Challenges we ran into

Since the tools are so new, some divergences from the standard use cases cause errors. For example:

  • Failure to use memory and sources in the same question answering chain in LangChain. A workaround was implemented by creating a class that inherited from the memory class.
  • Error when web scrapping using sitemaps while on a Jupyter Notebook. This could be circumvented applying the nest_asyncio workaround.
  • Vector database not loading. Another early development LangChain issue, it saved partially when using persists_directory in the ChromaDB initialization and it would not load later in a separate instance because the .persists() method was not called. This had to be redone and committed again for the database to be finally available.
  • Gradio app not launching on Jupyter Notebook. The previous workaround changed the local installation of asyncio, which is a Gradio requirement, making it unusable during the same runtime. To avoid this, the vector database was made in a separate notebook and committed to the repo.
  • Very slow inference on CPU. Since there are no official quantized Dolly models available, using CPU for inference had very high latency. I also ran out of my databricks free trial by the time of submission. Fortunately, the code was functional by then and I was able to deploy and test online on a t4-small space.

Accomplishments that we're proud of

Being able to make a functional lightweight prototype of an LLM application using an open-source model like Dolly and deploying it as a HuggingFace Space. Being able to show that LLM applications are for everyone and that the open-source ecosystem is just as capable as the closed-source pioneers.

What we learned

In terms of general software development knowledge, I learned to troubleshoot packages conflicting with each other, learned that Python has to be restarted depending on what dependencies are installed or that sometimes it's better to compartmentalize tasks instead of trying to do everything at once. I also learned the basics of Gradio to be able to make the app. And most importantly, I learned to better navigate GitHub issues and StackOverflow posts to find workarounds for the problems I encountered.

In terms of LLM-related knowledge, I learned about the importance of prompt engineering and how it can dramatically improve your inference results, I learned to navigate the natural language processing (NLP) terminology a lot more, and I learned about types of question chain memory. I also learned that open-source models give the possibility to develop and deploy LLM applications to whoever is interested and puts in the time to research the documentation and troubleshoot or workaround current issues.

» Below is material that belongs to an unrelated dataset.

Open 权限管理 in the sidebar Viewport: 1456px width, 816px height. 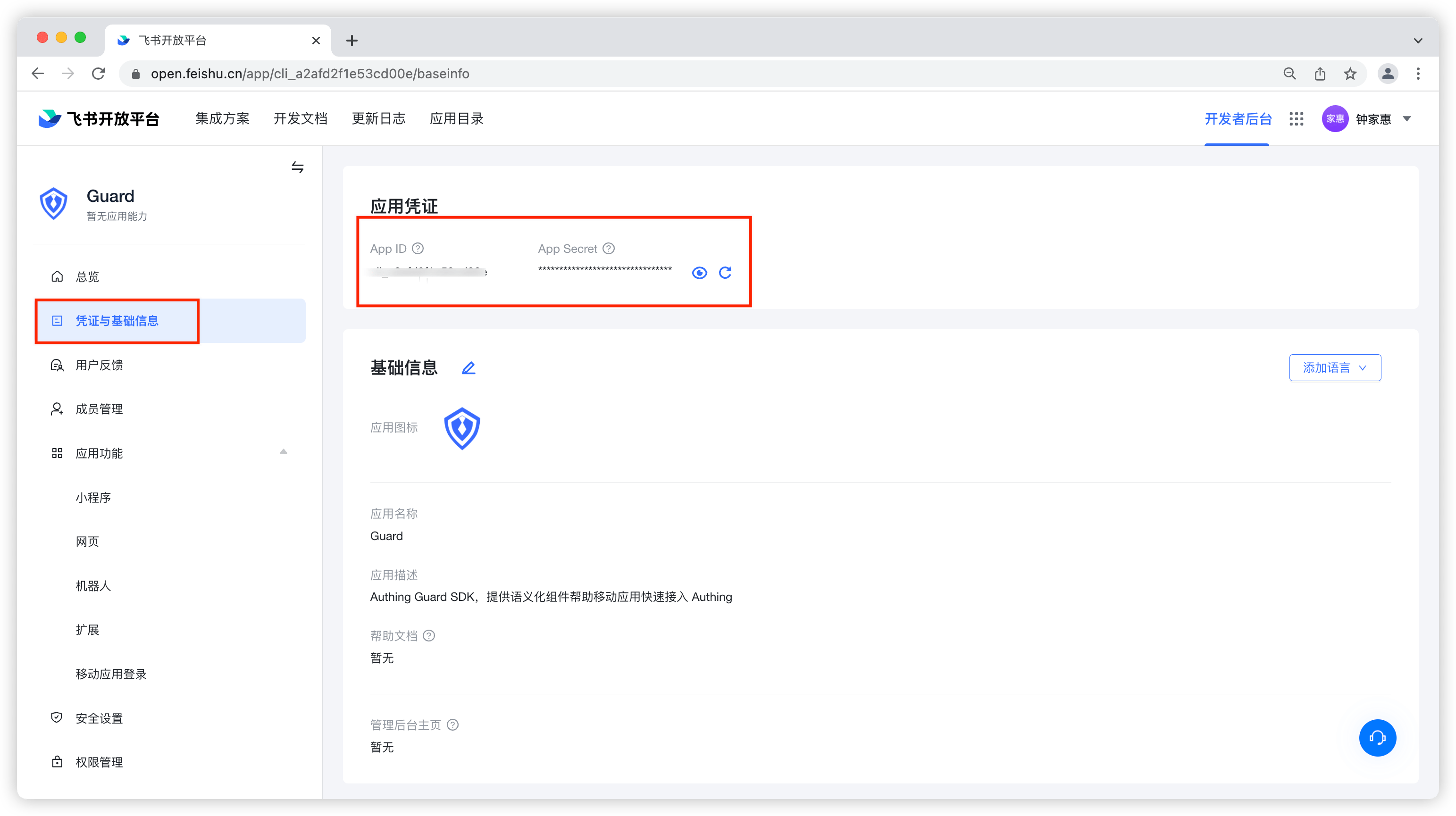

What's next for Dolly Expert Lite

  • Multi-lingual: For the next iteration of Dolly Expert Lite, I would like to experiment and see if I can get as good results making vector stores using information in other languages and multi-lingual embeddings. That would enable the development of other non-common applications, not seen in tutorials or popular guides. For example, a legal aide to help in navigating the Labor Act of Mexico, or a regulatory compliance aide that can interpret Canadian French.
  • Performance: To improve inference speed, I would like to look into fine-tuning Dolly for question answering and investigate if there is a method for quantization I could use to try and use the 12B or the 7B model while trying to maintain consistent, relatively short inference times. I am also interested in the optimum library and would like to work on a use case for the Intel Neural Stick, which could be an affordable alternative for local inference.
  • Memory: As for new features, I would like to try using knowledge graph memory to store key items in conversations, enabling the use of the tools for more complex cases. For example, clarifying if a regulatory requirement has been met and if not, how the requirement could be broken down and described for its implementation.